▸ **Exercise**
All of the entries below are to be repeated word for word.

Stored data:
**********

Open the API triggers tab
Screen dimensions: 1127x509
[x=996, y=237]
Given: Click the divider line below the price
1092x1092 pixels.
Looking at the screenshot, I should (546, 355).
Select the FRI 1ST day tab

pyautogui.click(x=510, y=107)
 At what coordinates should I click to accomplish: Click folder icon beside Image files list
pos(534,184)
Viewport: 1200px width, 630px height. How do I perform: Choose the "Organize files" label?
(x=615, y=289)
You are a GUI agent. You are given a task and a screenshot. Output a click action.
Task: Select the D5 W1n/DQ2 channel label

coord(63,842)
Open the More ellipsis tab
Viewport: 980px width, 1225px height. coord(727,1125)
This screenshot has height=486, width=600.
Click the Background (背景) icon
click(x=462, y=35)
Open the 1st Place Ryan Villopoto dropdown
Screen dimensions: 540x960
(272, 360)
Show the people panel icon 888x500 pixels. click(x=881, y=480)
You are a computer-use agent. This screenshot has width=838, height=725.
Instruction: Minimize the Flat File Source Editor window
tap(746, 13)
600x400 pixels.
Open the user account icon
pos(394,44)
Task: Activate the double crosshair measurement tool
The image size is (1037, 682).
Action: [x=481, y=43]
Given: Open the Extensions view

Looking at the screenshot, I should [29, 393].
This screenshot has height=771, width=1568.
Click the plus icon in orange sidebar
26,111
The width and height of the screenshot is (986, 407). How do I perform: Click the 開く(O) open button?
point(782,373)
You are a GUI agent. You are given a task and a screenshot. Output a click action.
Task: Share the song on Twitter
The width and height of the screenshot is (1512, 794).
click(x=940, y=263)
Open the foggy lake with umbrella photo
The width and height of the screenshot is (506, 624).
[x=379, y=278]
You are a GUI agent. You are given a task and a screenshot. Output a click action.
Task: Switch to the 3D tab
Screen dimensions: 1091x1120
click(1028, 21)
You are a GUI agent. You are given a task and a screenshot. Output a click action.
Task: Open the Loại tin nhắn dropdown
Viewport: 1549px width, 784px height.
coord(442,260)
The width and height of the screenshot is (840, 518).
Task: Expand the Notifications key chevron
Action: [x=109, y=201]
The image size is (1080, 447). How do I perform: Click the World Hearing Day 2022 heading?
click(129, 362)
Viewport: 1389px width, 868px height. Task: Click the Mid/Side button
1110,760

**********

▸ **Exercise output**
Open the API triggers tab
Screen dimensions: 1127x509
[x=996, y=237]
Given: Click the divider line below the price
1092x1092 pixels.
Looking at the screenshot, I should (546, 355).
Select the FRI 1ST day tab

pyautogui.click(x=510, y=107)
 At what coordinates should I click to accomplish: Click folder icon beside Image files list
pos(534,184)
Viewport: 1200px width, 630px height. How do I perform: Choose the "Organize files" label?
(x=615, y=289)
You are a GUI agent. You are given a task and a screenshot. Output a click action.
Task: Select the D5 W1n/DQ2 channel label

coord(63,842)
Open the More ellipsis tab
Viewport: 980px width, 1225px height. coord(727,1125)
This screenshot has height=486, width=600.
Click the Background (背景) icon
click(x=462, y=35)
Open the 1st Place Ryan Villopoto dropdown
Screen dimensions: 540x960
(272, 360)
Show the people panel icon 888x500 pixels. click(x=881, y=480)
You are a computer-use agent. This screenshot has width=838, height=725.
Instruction: Minimize the Flat File Source Editor window
tap(746, 13)
600x400 pixels.
Open the user account icon
pos(394,44)
Task: Activate the double crosshair measurement tool
The image size is (1037, 682).
Action: [x=481, y=43]
Given: Open the Extensions view

Looking at the screenshot, I should [29, 393].
This screenshot has height=771, width=1568.
Click the plus icon in orange sidebar
26,111
The width and height of the screenshot is (986, 407). How do I perform: Click the 開く(O) open button?
point(782,373)
You are a GUI agent. You are given a task and a screenshot. Output a click action.
Task: Share the song on Twitter
The width and height of the screenshot is (1512, 794).
click(x=940, y=263)
Open the foggy lake with umbrella photo
The width and height of the screenshot is (506, 624).
[x=379, y=278]
You are a GUI agent. You are given a task and a screenshot. Output a click action.
Task: Switch to the 3D tab
Screen dimensions: 1091x1120
click(1028, 21)
You are a GUI agent. You are given a task and a screenshot. Output a click action.
Task: Open the Loại tin nhắn dropdown
Viewport: 1549px width, 784px height.
coord(442,260)
The width and height of the screenshot is (840, 518).
Task: Expand the Notifications key chevron
Action: [x=109, y=201]
The image size is (1080, 447). How do I perform: Click the World Hearing Day 2022 heading?
click(129, 362)
Viewport: 1389px width, 868px height. Task: Click the Mid/Side button
1110,760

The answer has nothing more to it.